**What needs to be done:** Using the data below, work out how many lines contain the word "will", then state that number without comment.

**Extracted information:**

□ □ □ □ □ □ □

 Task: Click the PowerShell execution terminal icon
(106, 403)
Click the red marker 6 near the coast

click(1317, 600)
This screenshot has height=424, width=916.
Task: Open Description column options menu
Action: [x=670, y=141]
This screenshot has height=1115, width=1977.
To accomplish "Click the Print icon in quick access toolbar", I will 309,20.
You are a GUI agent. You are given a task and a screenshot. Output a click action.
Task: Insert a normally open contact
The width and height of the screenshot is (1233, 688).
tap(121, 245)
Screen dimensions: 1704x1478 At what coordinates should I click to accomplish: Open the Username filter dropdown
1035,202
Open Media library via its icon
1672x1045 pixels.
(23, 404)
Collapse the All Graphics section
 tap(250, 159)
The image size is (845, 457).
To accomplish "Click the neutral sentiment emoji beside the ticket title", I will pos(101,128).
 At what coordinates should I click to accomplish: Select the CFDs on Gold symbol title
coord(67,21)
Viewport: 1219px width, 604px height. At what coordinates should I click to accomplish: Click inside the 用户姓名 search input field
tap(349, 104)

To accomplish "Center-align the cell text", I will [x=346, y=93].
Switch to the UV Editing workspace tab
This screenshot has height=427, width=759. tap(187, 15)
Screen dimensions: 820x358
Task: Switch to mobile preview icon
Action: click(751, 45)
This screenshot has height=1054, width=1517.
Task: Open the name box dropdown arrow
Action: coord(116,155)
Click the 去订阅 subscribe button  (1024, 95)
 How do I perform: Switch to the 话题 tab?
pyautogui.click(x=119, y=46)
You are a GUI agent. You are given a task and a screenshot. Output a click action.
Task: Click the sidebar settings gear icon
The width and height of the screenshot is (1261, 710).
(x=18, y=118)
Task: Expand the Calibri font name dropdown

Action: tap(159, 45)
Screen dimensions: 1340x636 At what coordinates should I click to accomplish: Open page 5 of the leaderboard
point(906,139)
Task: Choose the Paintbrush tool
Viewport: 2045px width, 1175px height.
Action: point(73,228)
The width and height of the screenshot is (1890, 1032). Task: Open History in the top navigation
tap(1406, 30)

□ □ □ □ □ □ □

**Task answer:** 3